*Task goal*.
Going from the top of the data below, give again each line through the one containing "Toggle Thích on Gabong457's post", both ends kept.

-- Input follows --

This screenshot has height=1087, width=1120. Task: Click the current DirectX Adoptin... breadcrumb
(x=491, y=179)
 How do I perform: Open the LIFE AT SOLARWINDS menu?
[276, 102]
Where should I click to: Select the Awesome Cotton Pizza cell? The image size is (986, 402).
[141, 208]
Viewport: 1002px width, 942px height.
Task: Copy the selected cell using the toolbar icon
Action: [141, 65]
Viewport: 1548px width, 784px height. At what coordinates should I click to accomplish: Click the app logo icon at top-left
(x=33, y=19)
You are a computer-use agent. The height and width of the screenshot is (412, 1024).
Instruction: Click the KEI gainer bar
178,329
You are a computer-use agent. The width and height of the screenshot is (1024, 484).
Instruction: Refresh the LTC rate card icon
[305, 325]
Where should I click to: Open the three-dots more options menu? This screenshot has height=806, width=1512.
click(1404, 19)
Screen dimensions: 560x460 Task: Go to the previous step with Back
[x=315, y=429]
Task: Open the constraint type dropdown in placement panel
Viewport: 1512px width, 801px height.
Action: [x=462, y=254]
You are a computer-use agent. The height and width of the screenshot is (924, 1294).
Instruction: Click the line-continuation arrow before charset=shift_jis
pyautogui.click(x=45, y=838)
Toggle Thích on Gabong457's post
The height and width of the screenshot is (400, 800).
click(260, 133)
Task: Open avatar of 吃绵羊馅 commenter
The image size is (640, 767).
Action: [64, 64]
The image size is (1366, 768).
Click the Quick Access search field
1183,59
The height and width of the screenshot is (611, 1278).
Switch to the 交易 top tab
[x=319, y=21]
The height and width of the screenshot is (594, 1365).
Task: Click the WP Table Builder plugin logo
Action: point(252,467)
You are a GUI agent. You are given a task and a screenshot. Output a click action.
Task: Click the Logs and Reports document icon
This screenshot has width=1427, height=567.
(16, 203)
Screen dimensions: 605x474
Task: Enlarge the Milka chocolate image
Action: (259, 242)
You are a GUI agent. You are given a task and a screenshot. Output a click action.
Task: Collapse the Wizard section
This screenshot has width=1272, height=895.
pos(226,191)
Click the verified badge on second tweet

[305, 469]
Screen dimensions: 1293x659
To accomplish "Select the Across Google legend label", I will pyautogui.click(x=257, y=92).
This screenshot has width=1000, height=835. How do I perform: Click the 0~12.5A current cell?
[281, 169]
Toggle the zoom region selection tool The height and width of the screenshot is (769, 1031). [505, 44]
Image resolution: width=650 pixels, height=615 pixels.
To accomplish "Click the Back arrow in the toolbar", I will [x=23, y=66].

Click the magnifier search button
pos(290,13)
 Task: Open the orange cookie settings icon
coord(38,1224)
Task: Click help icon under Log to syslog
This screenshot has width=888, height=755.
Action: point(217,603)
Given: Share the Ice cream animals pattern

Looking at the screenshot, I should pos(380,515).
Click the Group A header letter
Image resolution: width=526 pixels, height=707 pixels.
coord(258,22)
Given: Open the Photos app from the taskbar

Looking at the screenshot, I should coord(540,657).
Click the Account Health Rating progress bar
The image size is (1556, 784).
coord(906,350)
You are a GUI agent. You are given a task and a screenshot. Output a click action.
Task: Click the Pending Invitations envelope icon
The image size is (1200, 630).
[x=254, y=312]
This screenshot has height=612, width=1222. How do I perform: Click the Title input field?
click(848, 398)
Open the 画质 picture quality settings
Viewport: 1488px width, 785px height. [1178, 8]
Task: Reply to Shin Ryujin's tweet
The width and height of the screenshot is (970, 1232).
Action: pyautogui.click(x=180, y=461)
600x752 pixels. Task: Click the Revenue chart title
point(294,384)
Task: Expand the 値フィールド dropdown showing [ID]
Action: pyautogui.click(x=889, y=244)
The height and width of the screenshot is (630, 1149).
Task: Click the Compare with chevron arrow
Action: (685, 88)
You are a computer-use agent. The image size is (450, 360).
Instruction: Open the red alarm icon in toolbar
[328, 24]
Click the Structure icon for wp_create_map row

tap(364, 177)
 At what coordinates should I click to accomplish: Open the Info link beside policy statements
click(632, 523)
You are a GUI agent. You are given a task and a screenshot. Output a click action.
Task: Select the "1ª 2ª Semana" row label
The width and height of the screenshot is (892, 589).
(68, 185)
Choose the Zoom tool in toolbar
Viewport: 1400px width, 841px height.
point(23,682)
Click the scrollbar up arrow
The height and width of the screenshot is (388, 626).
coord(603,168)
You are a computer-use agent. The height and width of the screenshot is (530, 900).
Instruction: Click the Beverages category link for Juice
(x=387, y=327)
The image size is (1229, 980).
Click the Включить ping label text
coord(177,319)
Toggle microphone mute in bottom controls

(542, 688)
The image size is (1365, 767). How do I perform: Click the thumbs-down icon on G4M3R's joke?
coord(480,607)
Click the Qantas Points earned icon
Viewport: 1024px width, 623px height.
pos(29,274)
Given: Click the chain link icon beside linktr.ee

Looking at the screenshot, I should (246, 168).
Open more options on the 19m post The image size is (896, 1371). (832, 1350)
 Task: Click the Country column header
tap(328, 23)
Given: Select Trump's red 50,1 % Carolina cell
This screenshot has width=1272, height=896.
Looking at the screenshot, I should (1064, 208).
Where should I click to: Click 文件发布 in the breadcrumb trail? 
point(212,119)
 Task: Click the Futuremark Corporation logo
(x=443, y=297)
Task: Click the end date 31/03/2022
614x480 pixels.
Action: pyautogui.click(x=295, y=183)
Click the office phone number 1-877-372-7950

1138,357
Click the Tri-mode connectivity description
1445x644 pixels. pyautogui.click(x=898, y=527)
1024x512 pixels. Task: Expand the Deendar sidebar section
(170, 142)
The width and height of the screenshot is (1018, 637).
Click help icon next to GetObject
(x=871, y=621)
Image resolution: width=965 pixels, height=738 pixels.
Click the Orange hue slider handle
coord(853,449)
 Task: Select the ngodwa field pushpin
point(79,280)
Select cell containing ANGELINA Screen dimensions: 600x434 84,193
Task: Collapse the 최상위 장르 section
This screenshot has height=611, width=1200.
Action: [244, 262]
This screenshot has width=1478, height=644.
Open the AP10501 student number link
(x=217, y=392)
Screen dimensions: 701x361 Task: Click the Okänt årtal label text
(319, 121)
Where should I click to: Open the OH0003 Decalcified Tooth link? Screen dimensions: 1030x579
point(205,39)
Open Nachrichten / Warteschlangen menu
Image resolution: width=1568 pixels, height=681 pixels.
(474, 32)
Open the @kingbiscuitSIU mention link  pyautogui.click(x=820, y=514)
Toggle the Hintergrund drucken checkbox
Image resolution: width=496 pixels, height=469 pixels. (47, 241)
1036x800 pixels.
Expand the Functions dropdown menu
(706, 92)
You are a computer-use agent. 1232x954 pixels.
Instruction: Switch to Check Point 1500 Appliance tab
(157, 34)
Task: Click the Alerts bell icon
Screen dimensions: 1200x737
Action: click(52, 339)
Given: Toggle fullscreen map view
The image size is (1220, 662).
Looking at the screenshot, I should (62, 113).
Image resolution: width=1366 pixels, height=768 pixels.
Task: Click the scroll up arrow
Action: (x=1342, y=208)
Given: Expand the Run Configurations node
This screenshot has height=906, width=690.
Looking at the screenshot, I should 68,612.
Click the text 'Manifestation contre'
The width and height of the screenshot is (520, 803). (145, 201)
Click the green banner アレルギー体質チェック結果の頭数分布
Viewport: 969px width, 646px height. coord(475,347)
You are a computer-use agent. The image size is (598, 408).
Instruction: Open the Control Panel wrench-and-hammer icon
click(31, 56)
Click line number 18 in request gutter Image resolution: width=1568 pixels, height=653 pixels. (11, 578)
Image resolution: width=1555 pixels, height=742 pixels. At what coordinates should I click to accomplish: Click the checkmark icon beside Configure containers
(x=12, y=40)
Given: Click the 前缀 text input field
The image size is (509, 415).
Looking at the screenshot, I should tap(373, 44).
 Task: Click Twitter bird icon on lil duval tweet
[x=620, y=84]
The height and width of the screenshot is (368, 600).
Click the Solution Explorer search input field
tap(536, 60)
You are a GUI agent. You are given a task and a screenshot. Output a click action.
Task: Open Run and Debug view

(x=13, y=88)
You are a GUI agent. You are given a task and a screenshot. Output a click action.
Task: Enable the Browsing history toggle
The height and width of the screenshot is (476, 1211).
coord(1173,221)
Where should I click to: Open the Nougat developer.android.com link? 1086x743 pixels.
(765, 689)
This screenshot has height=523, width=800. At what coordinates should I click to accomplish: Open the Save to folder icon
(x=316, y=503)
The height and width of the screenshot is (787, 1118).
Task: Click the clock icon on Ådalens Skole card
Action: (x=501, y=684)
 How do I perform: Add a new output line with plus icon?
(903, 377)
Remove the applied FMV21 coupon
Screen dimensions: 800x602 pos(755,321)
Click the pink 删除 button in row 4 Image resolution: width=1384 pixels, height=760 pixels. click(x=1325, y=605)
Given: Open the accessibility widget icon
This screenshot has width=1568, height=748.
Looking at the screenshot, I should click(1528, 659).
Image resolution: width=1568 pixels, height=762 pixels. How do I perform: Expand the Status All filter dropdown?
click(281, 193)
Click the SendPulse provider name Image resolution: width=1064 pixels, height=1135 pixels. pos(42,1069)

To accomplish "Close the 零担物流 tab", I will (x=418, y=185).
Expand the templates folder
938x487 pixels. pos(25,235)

-- Input concluded --

*Task result*.
This screenshot has height=1087, width=1120. Task: Click the current DirectX Adoptin... breadcrumb
(x=491, y=179)
 How do I perform: Open the LIFE AT SOLARWINDS menu?
[276, 102]
Where should I click to: Select the Awesome Cotton Pizza cell? The image size is (986, 402).
[141, 208]
Viewport: 1002px width, 942px height.
Task: Copy the selected cell using the toolbar icon
Action: [141, 65]
Viewport: 1548px width, 784px height. At what coordinates should I click to accomplish: Click the app logo icon at top-left
(x=33, y=19)
You are a computer-use agent. The height and width of the screenshot is (412, 1024).
Instruction: Click the KEI gainer bar
178,329
You are a computer-use agent. The width and height of the screenshot is (1024, 484).
Instruction: Refresh the LTC rate card icon
[305, 325]
Where should I click to: Open the three-dots more options menu? This screenshot has height=806, width=1512.
click(1404, 19)
Screen dimensions: 560x460 Task: Go to the previous step with Back
[x=315, y=429]
Task: Open the constraint type dropdown in placement panel
Viewport: 1512px width, 801px height.
Action: [x=462, y=254]
You are a computer-use agent. The height and width of the screenshot is (924, 1294).
Instruction: Click the line-continuation arrow before charset=shift_jis
pyautogui.click(x=45, y=838)
Toggle Thích on Gabong457's post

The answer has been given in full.